In late July of 2016, the Zika virus, spread by infected mosquitoes, reached the coasts of the U.S. It is considered a risk to pregnant women through whom the infection can be passed on to the fetus and potentially result in certain birth defects, such as microcephaly, according to the Centers for Disease Control and Prevention. There is currently no vaccine for the virus.
Zika by the numbers
As of Sept. 14, there were 20,868 confirmed cases across the country, according to the Washington Post’s report on data from the Centers for Disease Control and Prevention. The number includes the continental U.S., as well as the U.S. territories of Puerto Rico, the U.S. Virgin Islands and American Samoa. Here is the breakdown of confirmed Zika cases:
- 17,670 locally spread cases:
- 43 of which are in the continental U.S.
- 17,627 of which are in U.S. territories.
- 3,198 travel-related cases:
- 3,133 of which are in the continental U.S.
- 65 of which are in the U.S. territories.
To date, the mosquito-borne spread of the Zika virus has been established by the CDC in two areas of Miami-Dade County in Florida.

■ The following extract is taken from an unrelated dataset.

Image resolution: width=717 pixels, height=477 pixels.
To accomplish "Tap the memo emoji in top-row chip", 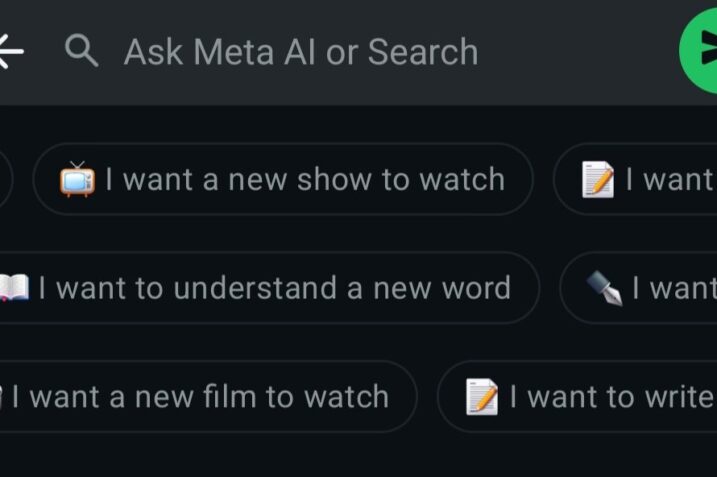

Beginning in the Wynwood neighborhood, it has since spread to a section of Miami Beach – so, how is the CDC responding?
The CDC’s Emergency Operations Center
As a response to the increase in outbreaks of Zika occurring in the Americas and the heightened risk of birth defects and Guillain-Barré syndrome in regions impacted by the virus, the CDC activated its Emergency Operations Center on January 22, 2016. Less than three weeks later, the CDC elevated its EOC activation to Level 1, the highest level.
Staffed 24 hours a day, 7 days a week, 365 days a year, the CDC Emergency Operations Center is currently operating as the command center for all things Zika. Collaborating with local, national and international response partners, the staff is monitoring, analyzing and researching the spread of the Zika virus.
The response team is comprised of CDC scientists with specialties in arboviruses like Zika as well as travel health, birth defects and reproductive health. The ongoing work of this operations center includes conducting studies to understand the link between microcephaly, Guillain-Barré syndrome and Zika, creating lab tests that can diagnose the virus and reporting and tracking cases of Zika. They have deployed support on the ground in regions and areas with the virus and are providing up-to-date information and protocols for travelers.
Taking the lead
Spearheading the fight for funding is director of the CDC Tom Frieden in collaboration with director of the National Institute of Allergy and Infectious Diseases at the National Institutes of Health, Dr. Anthony S. Fauci. In an opinion column published in The Washington Post, the two wrote of the obligation to face the threat and help keep the nation’s health safe. Researchers are working to develop diagnostic tests, begin clinical trials and create a vaccine.
According to the American Academy of Family Physicians, the NIAID is also launching human safety trials for an investigational DNA vaccine.
“A safe and effective vaccine to prevent Zika virus infection and the devastating birth defects it causes is a public health imperative,” said Fauci, in the announcement. “NIAID worked expeditiously to ready a vaccine candidate, and results in animal testing have been very encouraging. We are pleased that we are now able to proceed with this initial study in people. Although it will take some time before a vaccine against Zika is commercially available, the launch of this study is an important step forward.”
As for current measures in combating the virus, the CDC has advised pregnant women to avoid areas known to have the Zika virus. Preventative measures include wearing repellent, getting tested and planning travel accordingly.